Paulas Nachrichten

Korallen muss man schützen

07.02.2011, — Artikel ausdrucken E-Mail verschicken

Gemeinsam sind wir stärker als einer allein – so etwas in der Art gilt auch für Korallen und Algen. Denn viele Steinkorallen sind mit Algen eine Symbiose eingegangen.

Symbiose leitet sich ab von zwei griechischen Wörtern: von „syn“, das bedeutet zusammen und von „bios“. Das steht für Leben. „Symbiose“ heißt daher so etwas wie „Zusammenleben“. Korallen und Algen haben also eine Partnerschaft, von der beide Lebewesen etwas haben.

Algen sind jedoch sehr empfindlich.
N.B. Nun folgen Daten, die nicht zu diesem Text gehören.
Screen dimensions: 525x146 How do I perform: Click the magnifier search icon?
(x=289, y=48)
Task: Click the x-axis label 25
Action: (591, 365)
Schon geringe Temperatur-Schwankungen bekommen ihnen nicht. Durch den Klimawandel hat sich das Meerwasser an vielen Orten aber so erwärmt, dass die Algen starben. Das Problem: Die Polypen, also der weiche Teil der Korallen, können oft nicht lange ohne Algen überleben. Zurück bleiben dann nur die weißen Kalkgerüste. Die wiederum können im Laufe der Zeit zerbrechen. Und dadurch verlieren auch die anderen Tiere, die in den Riffen leben, ihren Lebensraum. Die Klimaerwärmung ist allerdings nicht die einzige Gefahr für Korallenriffe. Auch der Mensch schadet ihnen in vielerlei Hinsicht: Zum Beispiel brechen Taucher Riff-Teile ab, die über Hunderte Jahre gewachsen sind. Und Fischer können die Riffe durch ihre Netze beschädigen. „Es ist wichtig, dass wir Menschen die Ozeane und somit auch Korallenriffe schützen“, sagt Korallenfachmann Helmut Schuhmacher. „Sterben die Korallen, so sterben auch viele andere Lebewesen. Und auch wir Menschen verlieren damit Nahrung und die natürlichen Schutzwälle vor den Küsten.“ Der Experte findet: Was über sehr lange Zeit entstanden ist, sollte der Mensch nicht in wenigen Jahrzehnten zerstören.